第25話
振り向いた彼は結に向かって悲しく微笑んだ
この世で最後に会った人間が自分を捕まえに来た刑事とは最初から最後まで運が無い・・・
だが自分の手で終わらせなければならない彼はここで彼女に捕まる訳には行かないのだ。
それでも少しだけ話してみたくて彼女が近くまで歩いて来るのを待った・・・
「あなたはそこから飛び降りるつもり!?」
彼の表情とこの状況を考えればわかっていることなのだが話すきっかけを作りたくて尋ねてみた。
「僕は言われるままに多くの人の命を奪っただけでなく、その体まで食べてしまった!」
「僕の体も西岡に注射された薬物で腐り始めているみたいだ・・・」
彼はそう言って両手を開いて見せると、その指先は千切れたように欠けてしまっていた。
「僕が罪を償うには自分で命を絶つしかない! それでも償い切れないけれど残された時間はもう無いんだ」
そんな彼の言葉に結は何度も頷きながら
「あなたに人を殺せと言ったのは倉田と西岡でしょ!?・・・でもナゼ彼らの命令にしたがったの?」
彼女は1歩、近付きながら彼に問い掛けた。
「彼らに愛されたかった!」
「彼らの言う通りにすれば褒めてくれたし頭を撫でながら抱き締めてくれた」
そう言った彼の目から涙がこぼれ落ちる。
「だけど彼らの愛情は偽物で僕は彼らに利用されていただけなんだと殺して食べてしまった和樹くんと和也くんの兄弟が教えてくれて知りました!」
「結局、僕は神にはなれない化け物で誰からも愛されないんですよね?」
悲しそうに言った彼に結は首を振りながら
「あなたはそれでも彼らを恨まないの!?」
彼女の言葉に大きく頷いた彼は
「人を恨んでも何も得られないしやり直すことは許されない・・・時間は巻き戻せないし殺してしまった人は二度と戻っては来ない・・・愚かだった僕が悪いのです!」
微笑んで結に一礼すると彼はそこから飛び降りた。
慌てて走り込んだ結は手摺りに右手を掛けながら落ちて行く彼の右手を辛うじて掴んで止めた!

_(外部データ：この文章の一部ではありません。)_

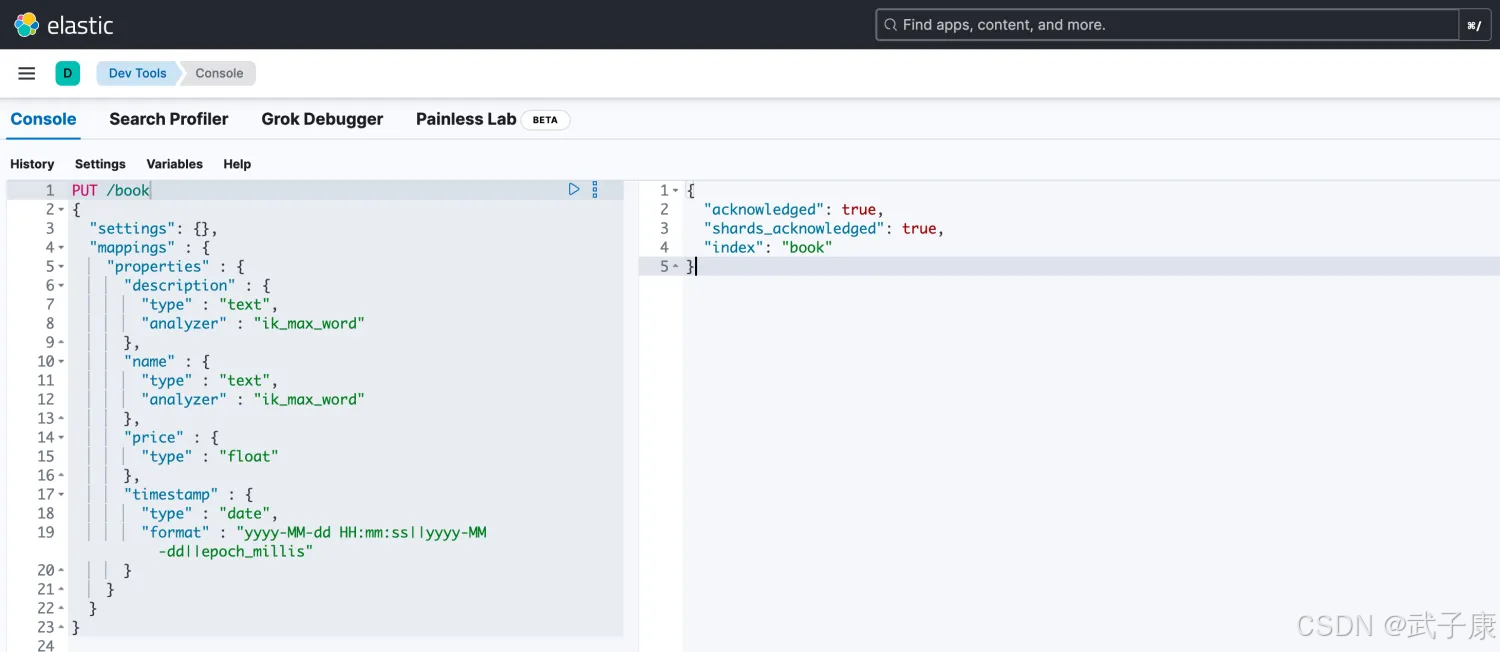
Task: Click the Dev Tools breadcrumb
Action: click(137, 73)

歯を食い縛りながら彼の右手を離すまいとする結と彼女を見上げながら助かろうとする意志が無い彼・・・
反動で左右にゆっくりと揺れながら時が過ぎる。
「まだ死ぬと決まったわけじゃないわ!」
「きっとやり直すことも神様にだってきっとなれるわよ!」
「生きて償わなきゃ意味ないでしょ!? お願い! 私の手に掴まって頂戴!」
必死に叫ぶ結の目からこぼれ落ちた涙が彼の顔に落ちて濡らしてゆく。
「ありがとう・・・最後に優しい人に会えて良かった!」
嬉しそうな微笑みとその言葉を残しながら彼女の手から離れた彼の体は地面を目掛け落ちて行き、ドサッ!っと激しい音で激突した!

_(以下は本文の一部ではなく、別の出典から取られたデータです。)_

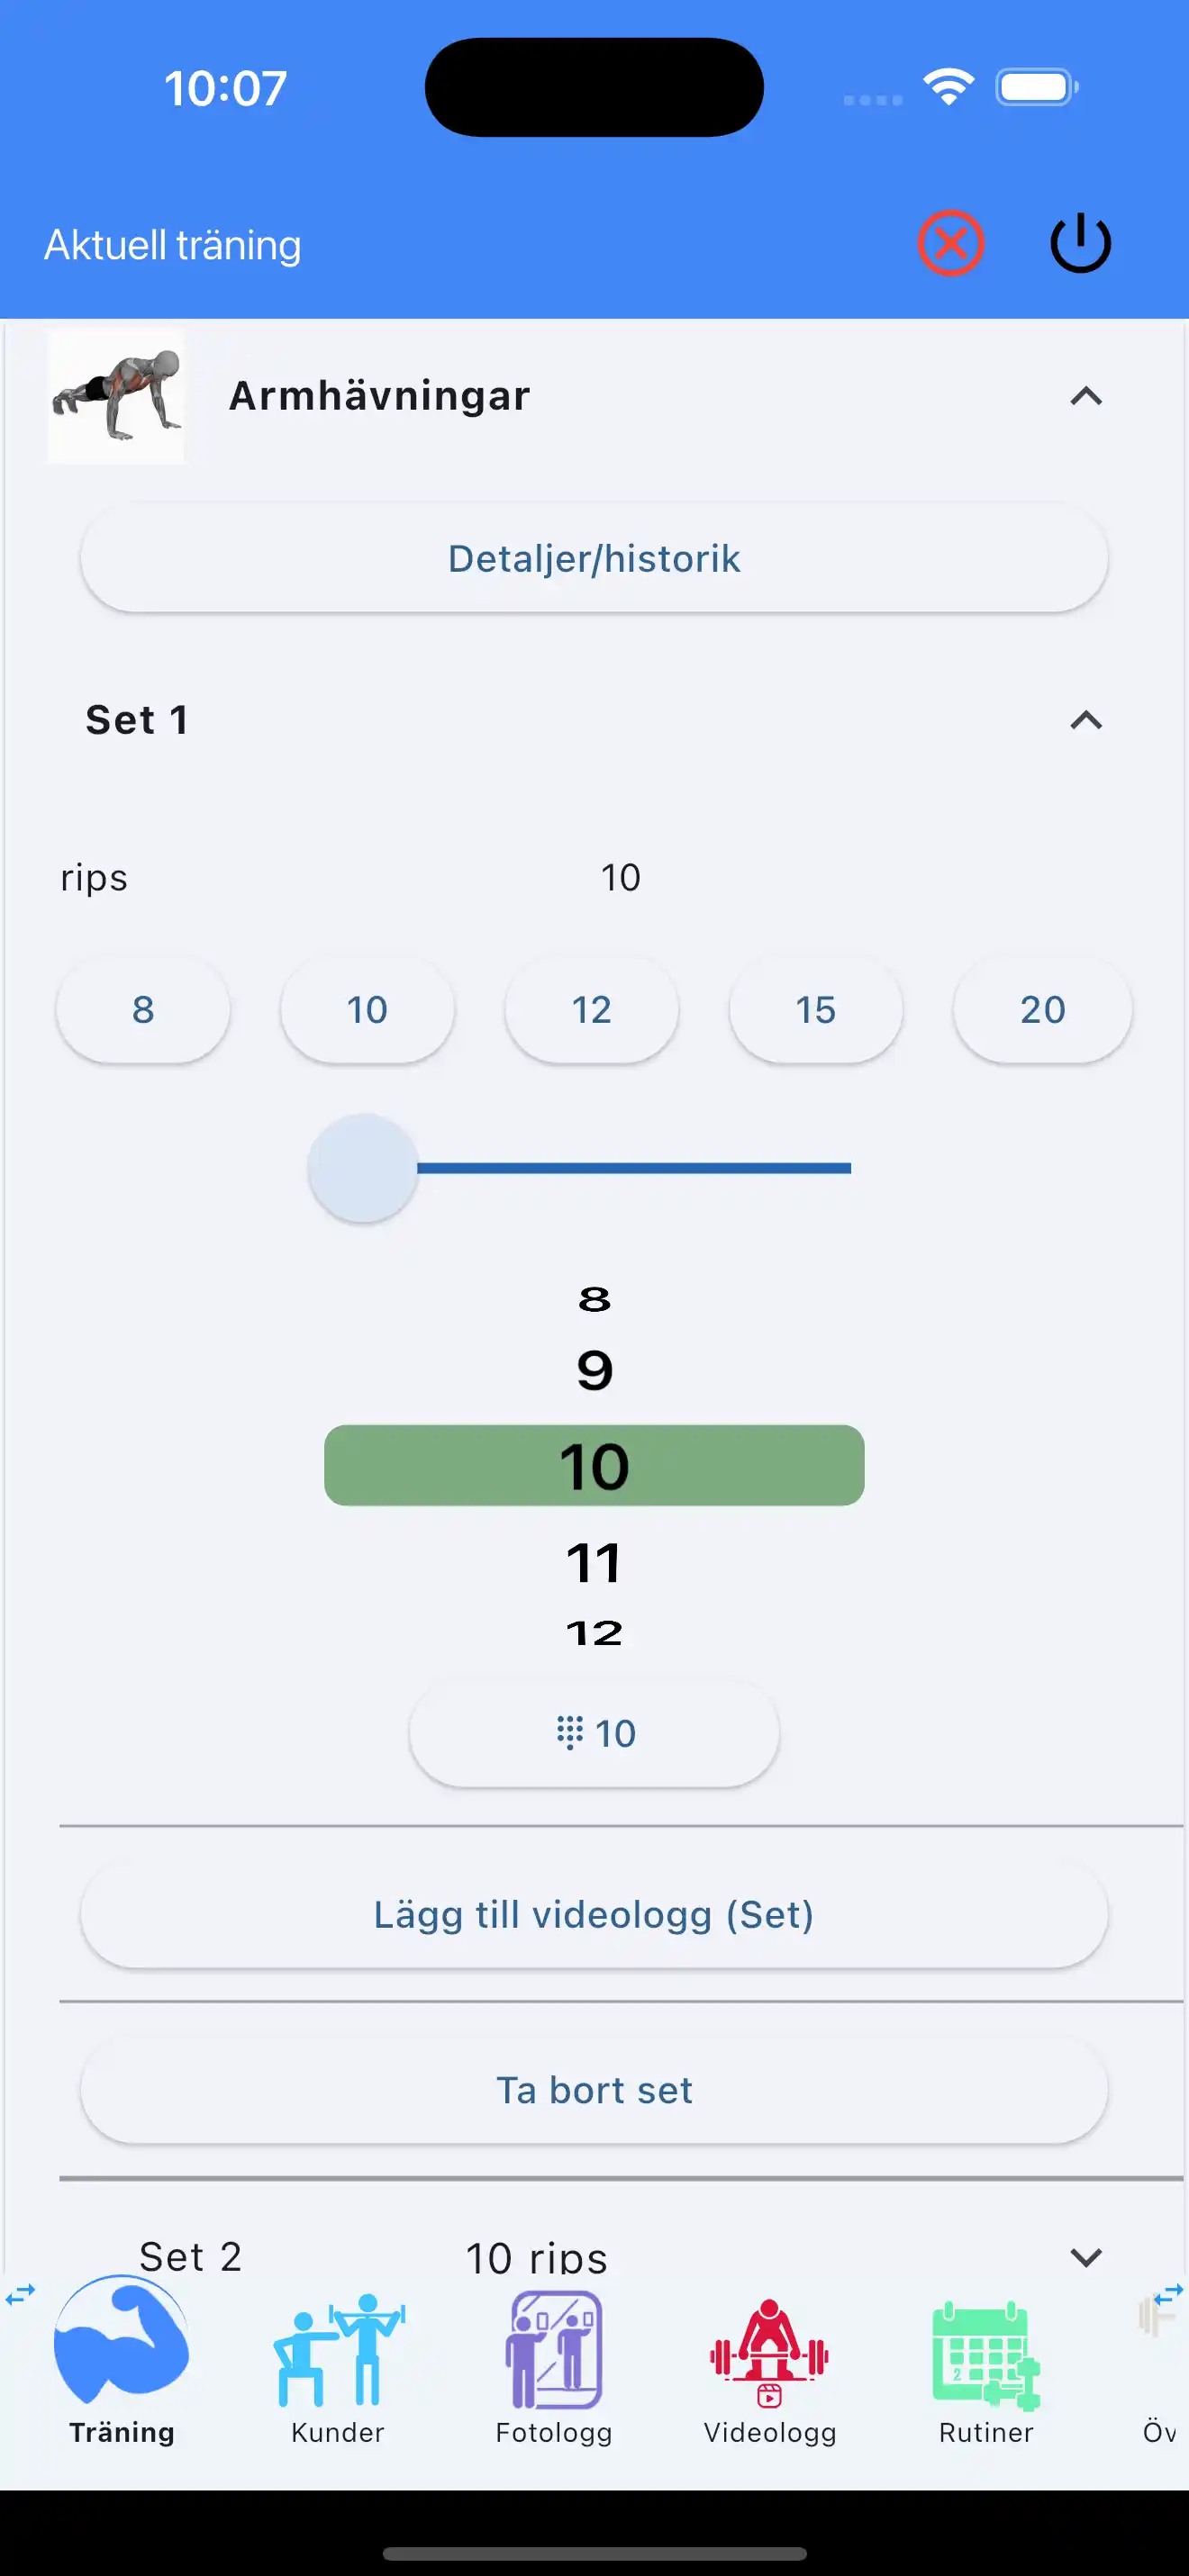This screenshot has width=1189, height=2576.
Task: Tap the red cancel workout icon
Action: (950, 243)
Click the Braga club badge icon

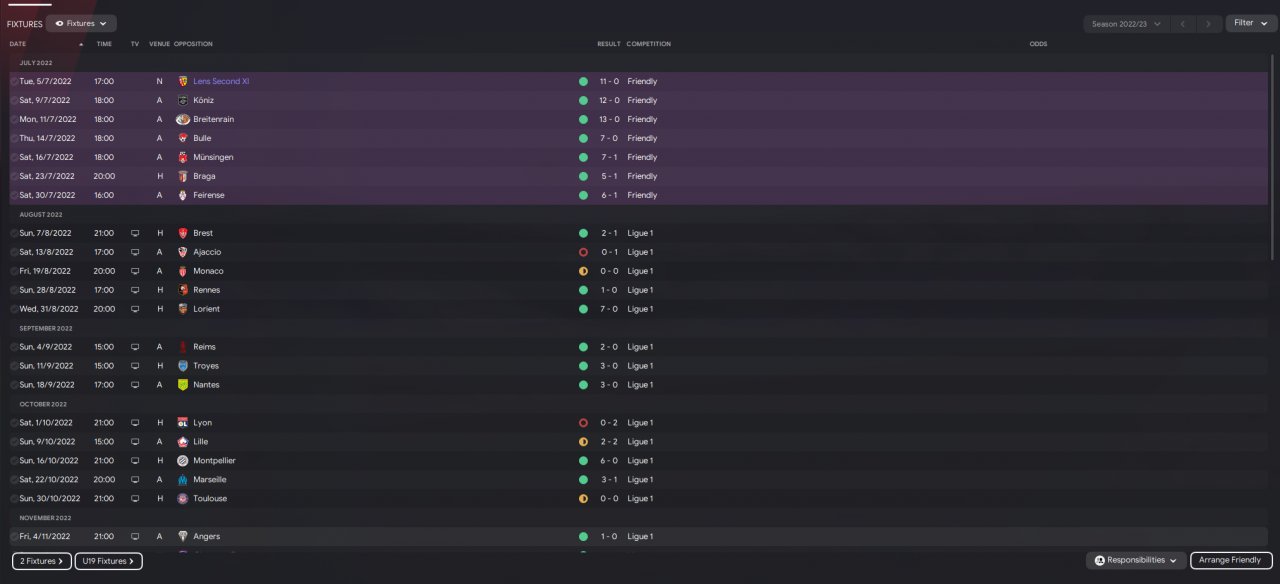point(183,176)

素早く立ち上がった結は階段に向かおうと振り向いたその先に山神の姿があった
「そこに居たのにナゼ、彼を助けてくれなかったの!?」
涙で濡れた彼女の瞳は山神を責めるような目でみつめながら訴えた!
「死んで行く者の最後の願いを訊いてやるのも生きて行く者の責任じゃろう?」
「彼は汚れ切った2人の人間により神とはなれなかったが最後に己が罪を償い、人として死ぬことが出来た・・・」
「そなたという優しい人に出会えたのじゃから救われたに違いない!」
「良かったではないか・・・」
山神が優しくそう諭すと彼女はその場に泣き崩れた。
「罪を憎んで人を憎まず・・・」
細胞が破壊され塵となり着ていた服だけが残された落下地点で手を合わせながら山神は呟くと
「・・・とは言っても奴ら2人をこのまま放って置くわけにも行かんじゃろう?」
必「ずその報いは受けてもらわねばな!?」
山神はそう言いながら残された服を綺麗にたたみ両手の上で息を吹き掛けた。
その衣服は細かな粒子となり風に乗ってどこかにキラキラと輝きながら飛んで消えた・・・
「あの2人を法律で裁くには生ぬるかろう! 神として奴らを二度と生まれ変われぬ地獄に送ってやろう」
山神は結の肩を優しくポンと叩くと歩き出した。
涙を袖で拭った結も山神の後を追って歩き出す
あとはこの頼れる神様に任せればきっと何とかしてくれると彼女の後ろ姿は確信を抱いているように見えた。